Really need some “new” toys during this quarantine to keep our kid busy. Do you “rotate” toys like hide some of them for.m a while and then take them out again?
I absolutely hide toys and take them back out again. He gets so excited with his “new” toys… I recently took out this Soft Rubber Car and he has been obsessed with it lately.
This is the complete list of toys he has (not all of them are out at once):
- Megabloks
- Barbie & Ken – he never plays with them. Honestly, he couldn’t care less.
- Stuffies
- Soft Rubber Car
- Wooden fruits & vegetables you can “cut” and serve
- Plastic BBQ
- Large cardboard toy house my partner made – though he doesn’t use it as often now
- Little Cars & a Road Carpet
- Moulin Roty Flashlight Stories
- Crayons
- Pencils
- Random gift boxes, and so on
- Lots of books – full list here
That’s about it. He has had some other stuff but it has been ruined or trashed…

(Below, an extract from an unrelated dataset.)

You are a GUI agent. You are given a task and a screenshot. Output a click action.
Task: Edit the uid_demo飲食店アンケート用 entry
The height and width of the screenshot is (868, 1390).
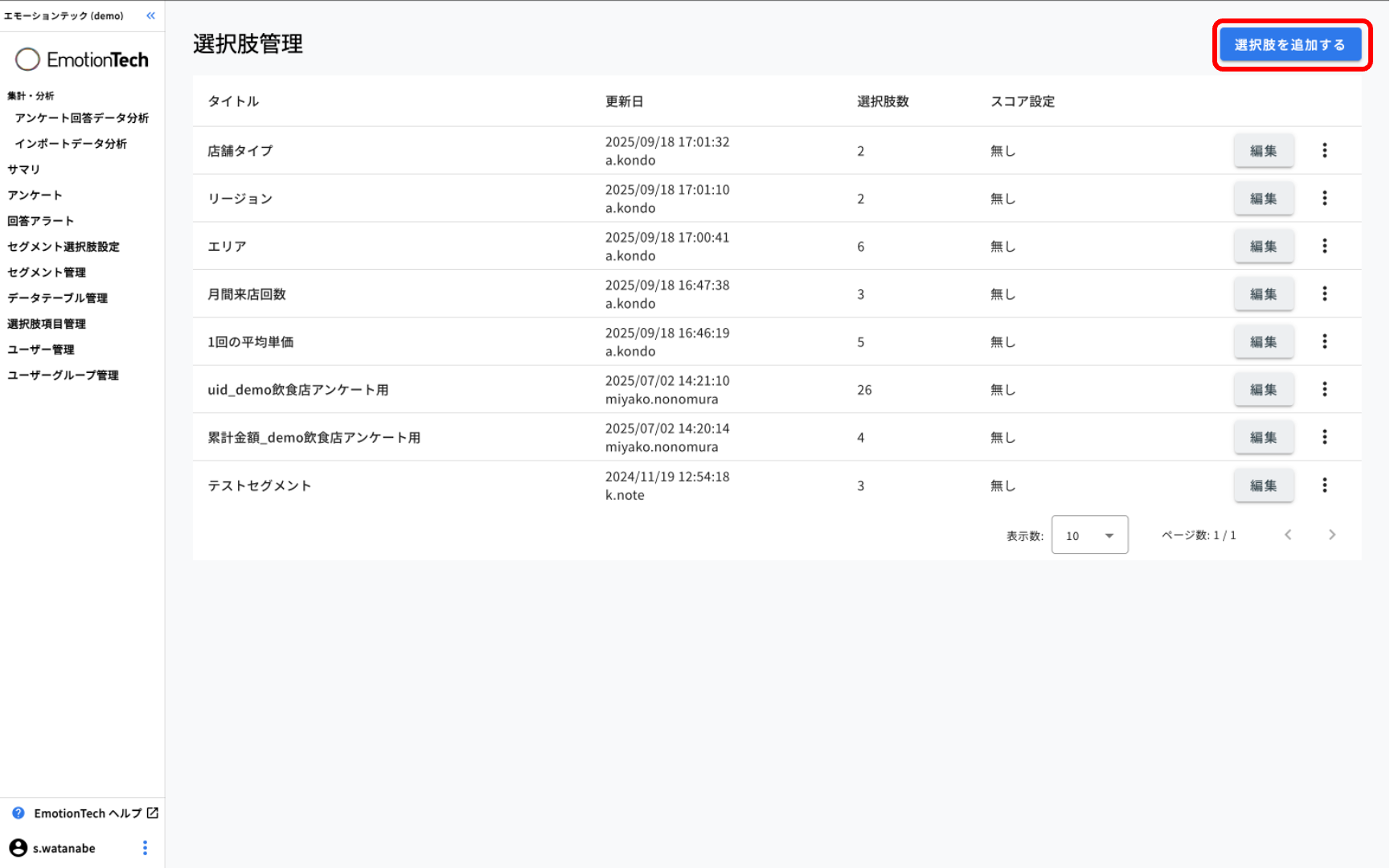[1263, 390]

A lot of friends have commented that it doesn’t seem like we have a child sometimes because a toy store didn’t vomit all over our apartment. LOL
Hope that gives you some ideas.. but honestly he makes do with what he has, and we come up with games based on various scenarios like Pirate Ship, or Treasure Hunt.
Here is a list of games we play together and various ideas of what we do.
You wrote about how you flew to the US to help out a relative (an aunt I believe), both logistically and financially.
How did you decide how much to contribute, and how to draw a line? Facing a similar issue with a relative that has hit hard times, but young and capable (left a DV situation with kids).
I am so sorry to hear about this. I think it is really kind of you to want to help out.
For those of you who want to know the history – this was the situation with my aunt, a follow-up.
Honestly, any amount would be appreciated, so please don’t take my numbers as gospel. I make a lot of money, and I felt like it wasn’t right to not give anything and to help out.
In addition to coming up with a plan, researching for food banks and other low-income resources in the area, planning the trips, etc, I spent about $20,000 helping her, paying for:
- relocation
- flights
- hotel
- gas
- food
- rent for 6 months (first and last month’s included)
- all new stuff for the apartment – I’m talking microwave to dog food to furniture
- supplies for the next 6 months – food, tissue paper, toilet paper
- new cellphone + plan for 6 months – low cost but there
So. Yeah. I basically moved her from one life in a city to a new one and paid for it all.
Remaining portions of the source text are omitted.